▶ _TASK INSTRUCTIONS_
For the entries below, state how many lines contain the string "will". Add nothing else.

▶ _TASK INPUTS_

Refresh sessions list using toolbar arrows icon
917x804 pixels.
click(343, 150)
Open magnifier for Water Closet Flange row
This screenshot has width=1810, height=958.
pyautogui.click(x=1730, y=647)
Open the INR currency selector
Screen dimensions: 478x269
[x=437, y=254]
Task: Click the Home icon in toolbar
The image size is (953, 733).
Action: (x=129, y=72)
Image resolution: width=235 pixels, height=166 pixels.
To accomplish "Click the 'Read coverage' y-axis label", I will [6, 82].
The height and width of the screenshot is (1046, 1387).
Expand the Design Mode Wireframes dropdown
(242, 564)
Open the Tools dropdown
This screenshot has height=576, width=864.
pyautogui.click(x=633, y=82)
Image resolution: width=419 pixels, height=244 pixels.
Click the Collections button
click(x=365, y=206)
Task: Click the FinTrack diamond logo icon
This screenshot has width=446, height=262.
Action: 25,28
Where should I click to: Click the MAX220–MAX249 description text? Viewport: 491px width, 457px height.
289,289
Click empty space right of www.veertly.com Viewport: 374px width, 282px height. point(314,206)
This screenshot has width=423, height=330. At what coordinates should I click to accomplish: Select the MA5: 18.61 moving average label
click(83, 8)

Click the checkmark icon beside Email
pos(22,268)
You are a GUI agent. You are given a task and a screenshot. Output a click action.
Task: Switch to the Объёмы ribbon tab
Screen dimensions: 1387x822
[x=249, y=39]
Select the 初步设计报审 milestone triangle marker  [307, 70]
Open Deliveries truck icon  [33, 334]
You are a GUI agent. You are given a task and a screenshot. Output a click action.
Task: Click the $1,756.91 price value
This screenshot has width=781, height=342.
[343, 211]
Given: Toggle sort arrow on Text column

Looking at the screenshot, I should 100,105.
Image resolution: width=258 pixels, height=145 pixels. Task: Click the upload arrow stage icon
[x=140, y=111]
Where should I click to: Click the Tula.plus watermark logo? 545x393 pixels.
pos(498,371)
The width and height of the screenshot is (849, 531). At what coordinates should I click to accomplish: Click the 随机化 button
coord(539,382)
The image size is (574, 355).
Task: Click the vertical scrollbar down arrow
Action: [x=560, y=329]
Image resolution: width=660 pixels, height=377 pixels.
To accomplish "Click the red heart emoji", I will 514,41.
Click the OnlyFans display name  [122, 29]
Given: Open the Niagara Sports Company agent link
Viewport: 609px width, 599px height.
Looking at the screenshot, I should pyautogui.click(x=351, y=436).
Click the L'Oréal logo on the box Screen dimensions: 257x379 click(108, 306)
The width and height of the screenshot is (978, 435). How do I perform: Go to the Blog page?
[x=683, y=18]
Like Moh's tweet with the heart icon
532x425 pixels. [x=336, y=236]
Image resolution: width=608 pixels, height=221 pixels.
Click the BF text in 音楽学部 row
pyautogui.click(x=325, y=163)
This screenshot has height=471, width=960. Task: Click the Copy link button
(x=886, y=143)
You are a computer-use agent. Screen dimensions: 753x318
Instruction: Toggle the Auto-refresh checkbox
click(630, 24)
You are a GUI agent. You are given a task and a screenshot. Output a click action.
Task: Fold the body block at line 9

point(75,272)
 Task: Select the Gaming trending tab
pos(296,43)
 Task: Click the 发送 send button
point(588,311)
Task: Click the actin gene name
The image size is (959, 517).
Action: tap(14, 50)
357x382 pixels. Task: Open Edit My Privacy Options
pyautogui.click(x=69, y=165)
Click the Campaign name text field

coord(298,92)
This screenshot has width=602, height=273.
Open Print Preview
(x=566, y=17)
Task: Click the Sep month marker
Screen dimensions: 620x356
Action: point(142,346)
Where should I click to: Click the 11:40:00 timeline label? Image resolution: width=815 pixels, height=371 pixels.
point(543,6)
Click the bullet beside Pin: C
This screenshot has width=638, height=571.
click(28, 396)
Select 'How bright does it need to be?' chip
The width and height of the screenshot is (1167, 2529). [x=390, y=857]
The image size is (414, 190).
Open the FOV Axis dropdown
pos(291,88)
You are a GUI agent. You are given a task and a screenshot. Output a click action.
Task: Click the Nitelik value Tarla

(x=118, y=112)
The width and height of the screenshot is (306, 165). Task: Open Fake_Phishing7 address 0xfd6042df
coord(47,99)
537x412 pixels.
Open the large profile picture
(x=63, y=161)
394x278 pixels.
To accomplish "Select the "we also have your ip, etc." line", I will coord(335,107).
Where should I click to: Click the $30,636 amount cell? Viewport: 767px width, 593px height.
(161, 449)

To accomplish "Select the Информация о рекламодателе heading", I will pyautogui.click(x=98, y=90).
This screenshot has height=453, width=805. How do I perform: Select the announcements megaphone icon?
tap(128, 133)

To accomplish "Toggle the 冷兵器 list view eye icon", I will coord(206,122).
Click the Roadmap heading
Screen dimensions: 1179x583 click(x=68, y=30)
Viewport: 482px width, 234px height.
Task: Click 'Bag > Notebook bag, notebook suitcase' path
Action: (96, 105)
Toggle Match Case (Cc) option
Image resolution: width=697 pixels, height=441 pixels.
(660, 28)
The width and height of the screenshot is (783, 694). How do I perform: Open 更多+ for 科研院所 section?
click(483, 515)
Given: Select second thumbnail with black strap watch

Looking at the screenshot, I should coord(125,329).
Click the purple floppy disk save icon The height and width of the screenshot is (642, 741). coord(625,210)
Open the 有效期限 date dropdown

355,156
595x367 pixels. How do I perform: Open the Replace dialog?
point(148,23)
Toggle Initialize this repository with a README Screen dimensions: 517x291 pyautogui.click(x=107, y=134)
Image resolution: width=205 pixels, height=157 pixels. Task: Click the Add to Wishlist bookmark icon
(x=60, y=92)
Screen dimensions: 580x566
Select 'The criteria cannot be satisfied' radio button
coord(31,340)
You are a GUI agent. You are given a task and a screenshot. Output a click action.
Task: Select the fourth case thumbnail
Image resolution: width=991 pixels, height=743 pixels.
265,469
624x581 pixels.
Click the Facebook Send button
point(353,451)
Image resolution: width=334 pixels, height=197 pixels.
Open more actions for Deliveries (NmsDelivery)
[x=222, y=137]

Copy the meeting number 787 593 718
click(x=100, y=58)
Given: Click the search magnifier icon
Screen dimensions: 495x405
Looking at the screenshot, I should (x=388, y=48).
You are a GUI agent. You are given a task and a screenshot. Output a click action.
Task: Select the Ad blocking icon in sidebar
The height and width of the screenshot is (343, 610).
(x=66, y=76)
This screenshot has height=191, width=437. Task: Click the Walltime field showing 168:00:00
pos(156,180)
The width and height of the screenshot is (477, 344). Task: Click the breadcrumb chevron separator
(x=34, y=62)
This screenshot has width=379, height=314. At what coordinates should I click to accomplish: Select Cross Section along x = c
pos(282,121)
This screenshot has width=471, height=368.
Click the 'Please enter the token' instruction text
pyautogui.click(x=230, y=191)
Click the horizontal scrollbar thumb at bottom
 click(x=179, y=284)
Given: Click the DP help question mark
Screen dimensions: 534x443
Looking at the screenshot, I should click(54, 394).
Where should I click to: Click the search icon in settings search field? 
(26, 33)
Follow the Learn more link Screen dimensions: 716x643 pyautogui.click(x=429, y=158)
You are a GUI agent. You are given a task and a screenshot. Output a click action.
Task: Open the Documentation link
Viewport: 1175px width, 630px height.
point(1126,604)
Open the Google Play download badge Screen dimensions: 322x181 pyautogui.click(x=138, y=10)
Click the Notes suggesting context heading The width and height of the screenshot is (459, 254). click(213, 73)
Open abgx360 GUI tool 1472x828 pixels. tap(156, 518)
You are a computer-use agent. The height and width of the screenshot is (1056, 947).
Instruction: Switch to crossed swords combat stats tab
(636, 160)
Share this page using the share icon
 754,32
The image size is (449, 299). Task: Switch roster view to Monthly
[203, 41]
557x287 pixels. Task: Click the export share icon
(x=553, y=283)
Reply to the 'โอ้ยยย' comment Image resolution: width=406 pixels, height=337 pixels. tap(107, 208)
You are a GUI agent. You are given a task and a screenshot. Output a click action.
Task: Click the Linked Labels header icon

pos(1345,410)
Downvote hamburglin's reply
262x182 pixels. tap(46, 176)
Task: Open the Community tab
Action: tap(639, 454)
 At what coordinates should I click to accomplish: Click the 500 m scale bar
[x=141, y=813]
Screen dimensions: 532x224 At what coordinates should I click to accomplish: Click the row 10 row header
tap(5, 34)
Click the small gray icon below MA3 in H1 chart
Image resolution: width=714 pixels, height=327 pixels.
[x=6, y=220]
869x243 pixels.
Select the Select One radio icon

▶ _EXPECTED OUTPUT_
5